L'intervento moderno del potere centrale nacque il giorno della vittoria di Marengo, quando Napoleone portò le sue armi vittoriose in Italia. Non voglio criticare l'opera feconda, anche per l'Italia, di Napoleone; ma, dal punto di vista delle libertà locali, la sua opera fu nefasta. Egli creò le quattro province piemontesi di Cuneo, Alessandria, Novara e Torino; le creò come divisioni militari: segno di oppressione da parte di una potenza straniera.

Questa fu l'origine infausta delle province del nostro Piemonte e credo che analoga origine le province abbiano avuto nelle altre regioni italiane. Non è necessario dunque avere rispetto per una istituzione non antica come si dice, le cui origini non possono essere care al cuore di un italiano.
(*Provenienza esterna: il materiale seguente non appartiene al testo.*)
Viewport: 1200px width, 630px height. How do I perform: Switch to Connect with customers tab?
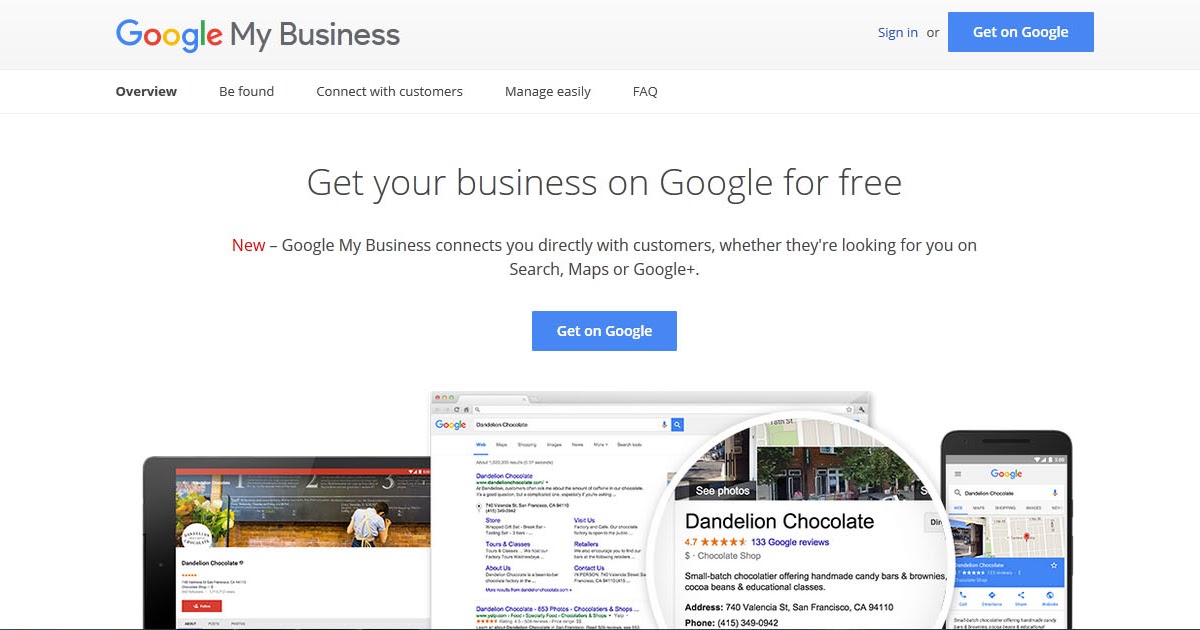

Le divisioni militari si trasformarono poi in province; alla restaurazione queste province furono mantenute, poiché erano uno strumento facile di governo, poiché era più facile governare attraverso i comandanti militari di quattro province ed i prefetti di quattro province, di quanto non fosse facile attraverso ai così diversi corpi locali dell'antico regime, ognuno dei quali aveva libertà e franchigie locali; libertà e franchigie locali antiquate, sotto certo aspetto, ma feconde sotto certo altro. Sotto la loro egida si era svolta una feconda vita locale, si era resa possibile la creazione di una classe politica. Se una classe politica abbiamo avuto negli anni del 1830 al 1860 in Piemonte, in parte le origini di essa si debbono ritrovare nella sopravvivenza della vita locale, sopravvivenza che Napoleone prima e la restaurazione poi non erano riusciti ad ottundere e ad abolire del tutto.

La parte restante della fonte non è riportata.